Os direitos do condomínio depois do apagão


A conta do apagão não termina quando a luz volta. A Resolução Normativa ANEEL nº 1.000/2021, que rege a continuidade do fornecimento, estabelece os indicadores DIC (duração das interrupções) e FIC (frequência das interrupções): quando a concessionária extrapola os limites definidos para a localidade, a compensação financeira é automática — crédito direto na fatura de energia —, sem necessidade de pedido [4] [8]. Para equipamentos danificados por oscilações ou surtos, a mesma resolução garante o ressarcimento ao consumidor: guardado o laudo técnico do conserto e o equipamento, o pedido pode ser feito em até 18 meses para equipamento já em uso e em até três anos para equipamento novo, com valores de referência definidos pela regulação [4] [8]. O síndico deve instruir os condôminos sobre esses direitos, guardar as notas fiscais dos equipamentos das áreas comuns, manter os laudos dos reparos e, em caso de negativa indevida, recorrer aos canais oficiais: a Ouvidoria da ANEEL (telefone 167), o Consumidor.gov.br e o Procon [8].

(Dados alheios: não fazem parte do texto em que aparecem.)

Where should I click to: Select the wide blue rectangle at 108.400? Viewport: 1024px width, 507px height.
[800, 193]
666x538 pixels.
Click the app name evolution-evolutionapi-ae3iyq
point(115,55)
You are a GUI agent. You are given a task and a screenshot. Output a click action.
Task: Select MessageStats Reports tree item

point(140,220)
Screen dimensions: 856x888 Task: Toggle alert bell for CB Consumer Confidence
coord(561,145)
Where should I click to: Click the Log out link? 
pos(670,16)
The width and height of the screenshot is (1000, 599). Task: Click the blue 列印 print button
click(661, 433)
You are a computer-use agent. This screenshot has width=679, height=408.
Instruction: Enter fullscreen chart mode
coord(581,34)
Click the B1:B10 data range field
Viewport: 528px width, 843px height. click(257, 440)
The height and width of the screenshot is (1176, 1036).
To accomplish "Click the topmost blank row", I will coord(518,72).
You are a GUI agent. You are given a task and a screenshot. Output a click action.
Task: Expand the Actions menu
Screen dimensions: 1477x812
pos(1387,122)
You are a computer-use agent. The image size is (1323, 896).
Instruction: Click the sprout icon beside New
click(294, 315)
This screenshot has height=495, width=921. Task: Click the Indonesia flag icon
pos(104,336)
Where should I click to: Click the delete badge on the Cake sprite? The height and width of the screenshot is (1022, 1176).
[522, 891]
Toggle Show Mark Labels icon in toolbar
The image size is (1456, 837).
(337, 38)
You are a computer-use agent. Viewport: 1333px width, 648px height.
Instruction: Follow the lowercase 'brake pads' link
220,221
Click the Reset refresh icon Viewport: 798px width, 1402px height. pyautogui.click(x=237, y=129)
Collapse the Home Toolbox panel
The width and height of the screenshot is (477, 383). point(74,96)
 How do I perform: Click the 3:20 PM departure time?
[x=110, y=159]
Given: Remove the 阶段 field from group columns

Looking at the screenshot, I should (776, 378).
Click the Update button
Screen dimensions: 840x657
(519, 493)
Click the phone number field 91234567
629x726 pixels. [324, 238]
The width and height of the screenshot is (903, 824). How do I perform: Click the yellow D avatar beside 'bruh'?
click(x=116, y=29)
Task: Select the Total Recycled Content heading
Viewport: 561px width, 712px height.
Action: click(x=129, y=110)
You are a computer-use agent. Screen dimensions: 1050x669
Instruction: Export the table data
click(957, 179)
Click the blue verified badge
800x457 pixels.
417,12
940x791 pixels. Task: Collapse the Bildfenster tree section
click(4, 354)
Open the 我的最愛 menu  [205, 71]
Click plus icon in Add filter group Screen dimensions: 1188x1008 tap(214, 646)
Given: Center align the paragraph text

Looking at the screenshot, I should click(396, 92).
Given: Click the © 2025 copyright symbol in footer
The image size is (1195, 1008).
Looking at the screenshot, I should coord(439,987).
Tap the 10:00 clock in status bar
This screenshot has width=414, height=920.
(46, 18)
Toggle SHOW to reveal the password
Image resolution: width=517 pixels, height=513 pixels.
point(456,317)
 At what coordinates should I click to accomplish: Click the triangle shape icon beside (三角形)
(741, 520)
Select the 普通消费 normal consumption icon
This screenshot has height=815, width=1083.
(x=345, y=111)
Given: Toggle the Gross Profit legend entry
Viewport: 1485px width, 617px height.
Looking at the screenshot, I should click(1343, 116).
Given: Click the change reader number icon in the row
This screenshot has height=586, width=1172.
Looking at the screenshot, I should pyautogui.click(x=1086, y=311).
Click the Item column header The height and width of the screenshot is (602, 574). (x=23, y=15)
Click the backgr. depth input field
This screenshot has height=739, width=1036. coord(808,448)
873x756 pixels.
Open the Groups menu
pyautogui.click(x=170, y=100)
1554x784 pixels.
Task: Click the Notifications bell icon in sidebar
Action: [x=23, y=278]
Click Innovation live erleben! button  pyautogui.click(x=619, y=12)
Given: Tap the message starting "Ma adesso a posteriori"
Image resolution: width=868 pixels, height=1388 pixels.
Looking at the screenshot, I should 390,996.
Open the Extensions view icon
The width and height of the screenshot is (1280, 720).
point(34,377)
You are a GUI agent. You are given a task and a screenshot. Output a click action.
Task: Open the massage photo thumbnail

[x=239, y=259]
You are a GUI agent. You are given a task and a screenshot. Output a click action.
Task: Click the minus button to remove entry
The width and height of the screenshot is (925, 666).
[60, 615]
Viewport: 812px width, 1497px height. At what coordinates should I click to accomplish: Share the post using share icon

Conclusão: a luz volta quando a rede é recomposta; a segurança volta se foi planejada


O apagão de Ribeirão Preto ensinou ao estado de São Paulo que tempestades severas podem silenciar uma região inteira por dias. Para o condomínio, a lição é de gestão: preparação não é um luxo de prédios ricos — é uma decisão de assembleia que se materializa em planos escritos, gerador dimensionado e testado, reservatórios cheios, iluminação de emergência conforme a NBR 10898, elevadores com manutenção em dia, proteção contra surtos e um síndico com os contatos e os direitos na ponta da língua. Cada tempestade separa os condomínios que planejaram dos que improvisam. O SINDICOND recomenda que o plano de contingência energética seja pauta anual das assembleias do estado de São Paulo — porque, quando a energia cair, o que salvará o seu prédio será exatamente o que foi decidido na assembleia de hoje. A prevenção é a única energia que nunca falta.


Matéria elaborada com base na legislação e regulamentação federal: Lei nº 12.608/2012 (Política Nacional de Proteção e Defesa Civil), normas técnicas ABNT NBR 5410 (instalações elétricas de baixa tensão), NBR 5419 (proteção contra descargas atmosféricas), NBR 5674 (manutenção predial) e NBR 10898 (iluminação de emergência), e nas resoluções da ANEEL nº 1.000/2021 e nº 1.137/2025. Dados de eventos extraídos de registros oficiais da CPFL, da Defesa Civil do Estado de São Paulo e da cobertura jornalística factual. Os valores de ressarcimento e os procedimentos junto à concessionária local devem ser confirmados na regulação vigente da concessionária do condomínio.